Il BoLive, sito divulgativo dell’Università di Padova, racconta in un articolo dal titolo La lunga tradizione degli autoesperimenti in medicina, a firma di Sara Urbani, quanto lo sperimentare su se stessi sia stata per lungo tempo una pratica diffusa fra gli scienziati, medici e biologi in particolare.
Si sta calmando solo adesso il grande clamore suscitato dall’esperimento che la biologa molecolare Beata Halassy ha effettuato su se stessa per provare a bloccare la nuova recidiva del tumore al seno che l’aveva colpita anni prima (ne abbiamo parlato qui e qui).
Ma quanto fatto da Halassy non è una novità. Per molto tempo medici e biologi hanno usato se stessi, e a volte i propri parenti stretti, per testare l’efficacia di terapie o farmaci che stavano studiando.
Nell’articolo, in particolare, si parla del libro di Silvia Bencivelli Eroica, folle e visionaria – Storie di medicina spericolata, edito da Bollati Boringhieri e finalista al Premio Galileo 2024.
Nel laboratorio non c’è più nessuno, sembra proprio il momento giusto per fare un ultimo test su quella coltura batterica a cui stai lavorando da tempo… come? Assaggiandola, naturalmente.
Nel libro Bencivelli racconta le storie di ricercatori (molti) e ricercatrici (poche) che negli anni d’oro della medicina hanno effettuato esperimenti su loro stessi per poter trovare le risposte alle proprie domande.

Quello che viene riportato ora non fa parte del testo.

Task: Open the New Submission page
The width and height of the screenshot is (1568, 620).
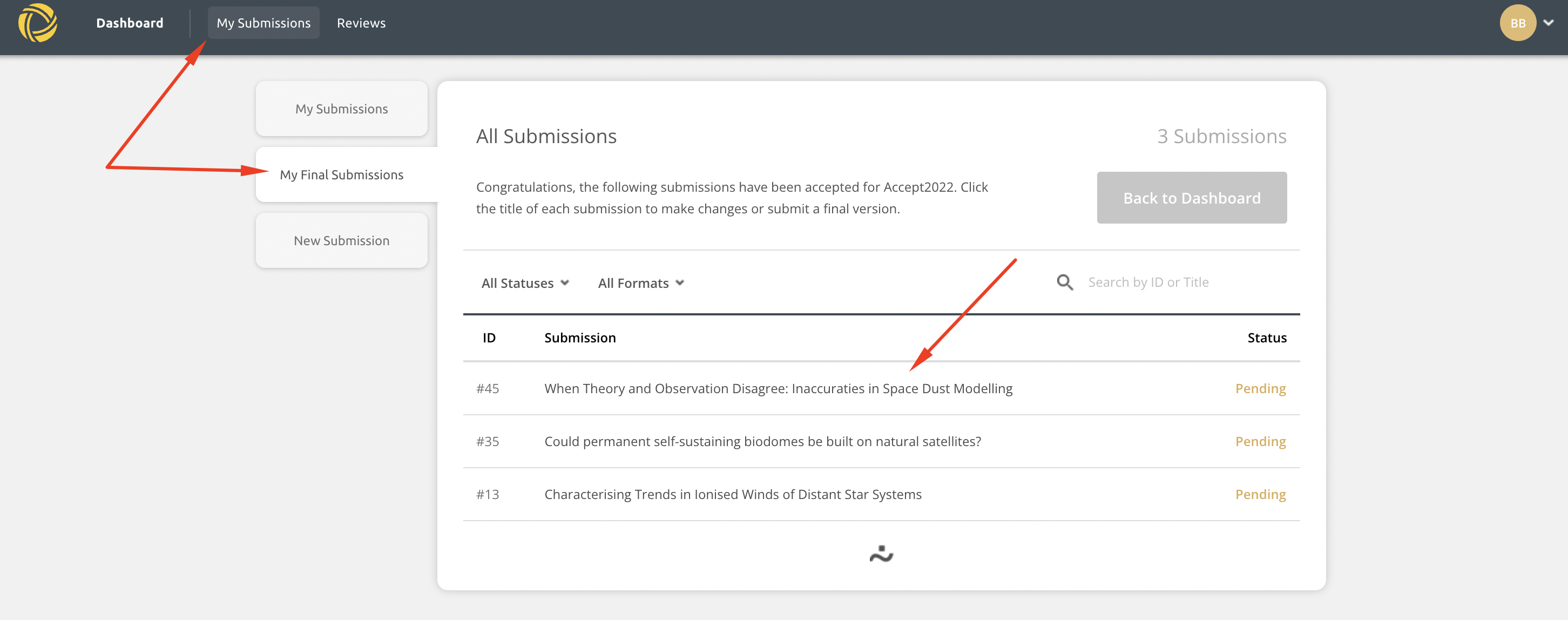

Le motivazioni per questi esperimenti sono molte: dalla sfrenata curiosità, alla volontà di arrivare prima dei rivali, dall’ambizione alla mancanza di alternative, per risparmiare o per divertirsi. A volte questi esperimenti hanno portato a dei premi Nobel, altre volte hanno avuto esito fatale, altre volte ancora non hanno portato a nulla. E qualche volta sono state delle vere frodi.
sono almeno sette i premi Nobel ottenuti da chi ha compiuto autoesperimenti. Per esempio, il medico tedesco Werner Forssmann che lo vinse nel 1956, dopo aver praticato il primo cateterismo cardiaco su di sé e averlo immortalato in un radiografia. Oppure il microbiologo australiano Barry Marshall, premiato nel 2005, che aveva bevuto una coltura di Helicobacter pylori per dimostrare che causava l’ulcera gastrica. O ancora il sudafricano Max Theiler, vincitore del Nobel nel 1951, che ha sviluppato il primo vaccino efficace e sicuro contro la febbre gialla, testandolo ovviamente su di sé.
Nel libro Bencivelli parla anche degli esperimenti che non sono andati a buon fine, sottolineando come la pratica sia sempre rischiosa, anche se non del tutto un retaggio degli albori della medicina: basti pensare ai test che gli astronauti e astronaute della ISS compiono quando sono in missione in orbita. Il suggerimento dell’autrice è quello di considerare i passi avanti fatti dalla scienza medica, che dai primi (eroici?) sperimentatori solitari, è passata a mettere a punto gli ampi studi clinici moderni.